Первый раз мы оказались в Красноярке в конце мая, в один из хмурых ветреных дней, каких было много этой весной. Сидеть в душной избе не хотелось, и мы ушли гулять, хотя день выдался очень холодный. Мы дошли до соседней деревни, там заблудились среди запутанных улиц, и никак не могли понять, как вернуться обратно. Мы с Вероникой спорили на каждом перекрестке, и, куда бы ни сворачивали, в результате оказывались у одной и той же ржавой трансформаторной будки, которая, очевидно, была центром этой деревни. Пока мы кружили по местным дорогам, все больше молчали, но, если и говорили, то об этой погоде, – на что она похожа? Для ранней весны сейчас слишком тепло, для поздней осени слишком сухо, для пасмурного лета, жуть как холодно. Согласились на том, что в детстве таких холодных дней было много. Мы вспоминали колготки, летние кофточки, легкие вязаные шапочки и постоянное ожидание солнца. При этом на небе были лишь тучи и облака.

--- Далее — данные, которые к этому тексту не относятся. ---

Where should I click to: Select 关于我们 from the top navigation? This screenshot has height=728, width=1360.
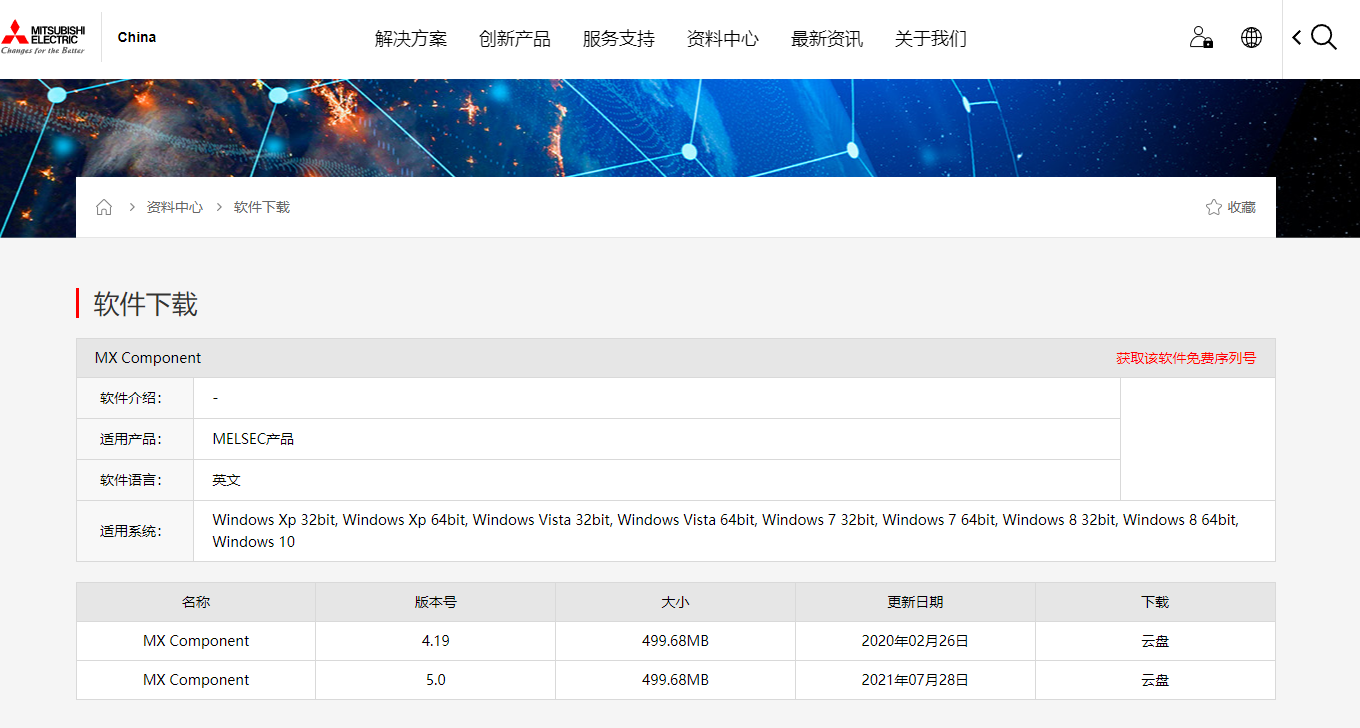tap(930, 38)
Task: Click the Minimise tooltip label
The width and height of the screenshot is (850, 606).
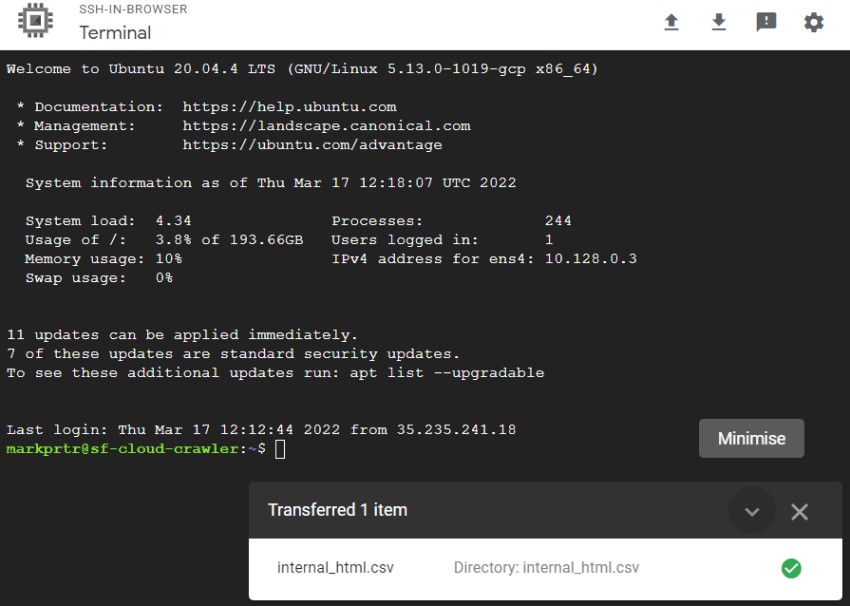Action: pos(751,438)
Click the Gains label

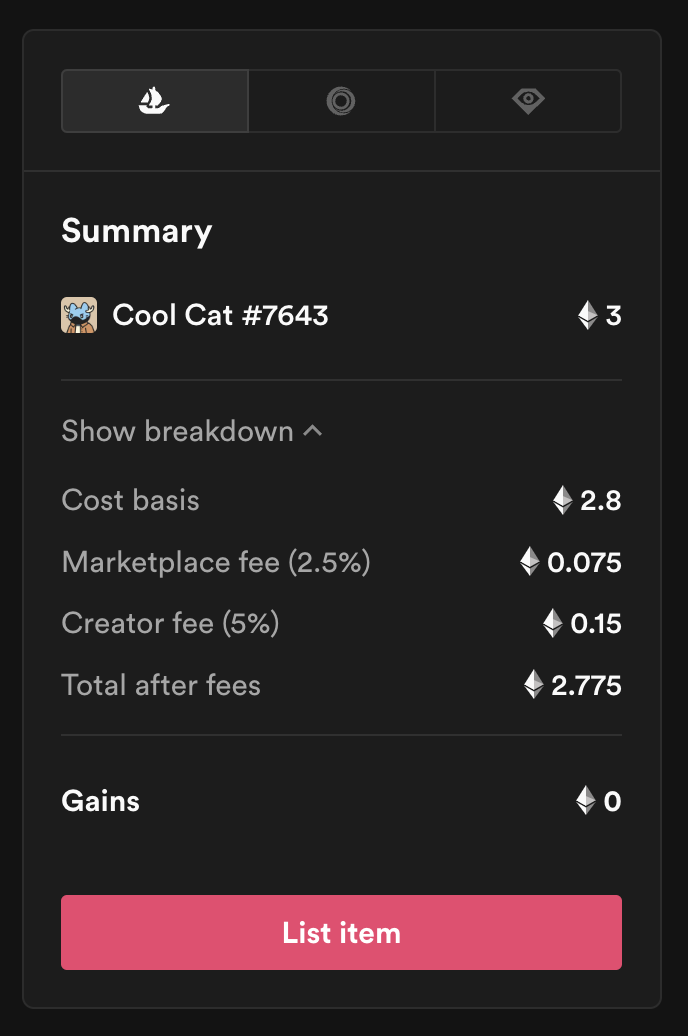point(100,801)
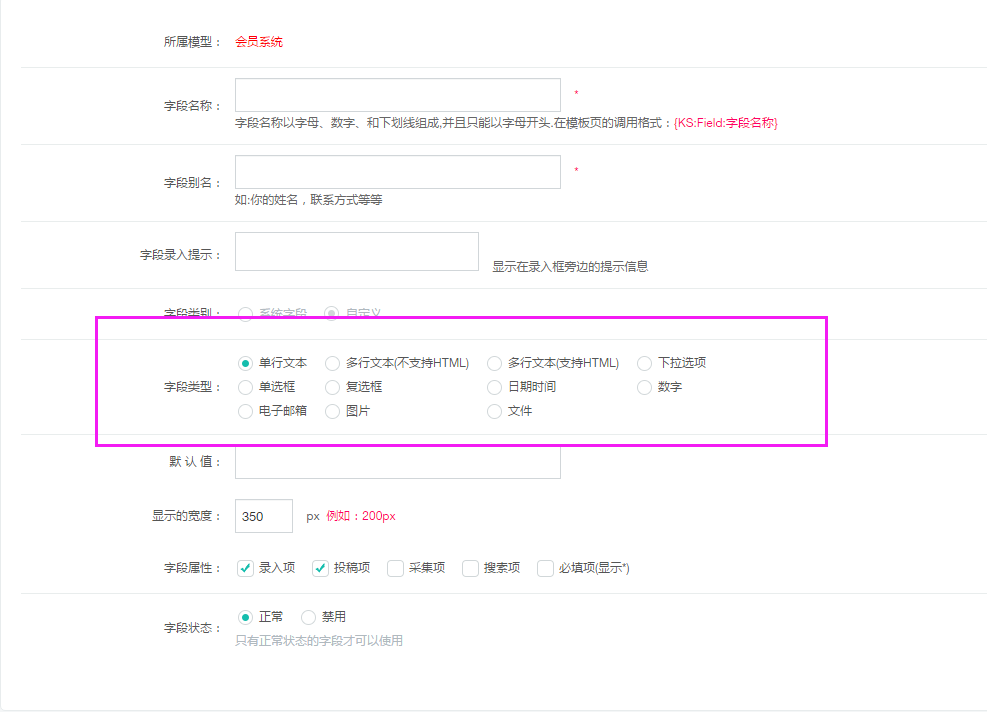The height and width of the screenshot is (712, 987).
Task: Click the 显示的宽度 input showing 350
Action: tap(263, 516)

Лето и сейчас никак не начнется – ни тепла, ни солнца. Вероника сказала, что будет рисовать наброски с натуры, и даже взяла для этого в деревню свой альбом. Бабушки выдали нам две старые куртки, резиновые сапоги, детский стульчик и низкую скамеечку, сказали «С Богом!» и даже не спросили, куда мы пойдем и когда вернемся! Конечно, мы пошли в сторону реки. А куда еще можно податься в этой нелепой одежде и с неудобными табуретками в руках? Спасибо за это Веронике – великой художнице!
С утра накрапывал дождь, но потом он прошел как-то незаметно. Мы уселись под большим деревом с видом на реку. Вероника скрючилась над своим альбомом, пытаясь пристроить альбом на коленках, а ветер трепал листки, не давая ей рисовать. Вероника злилась, но занятие не бросала.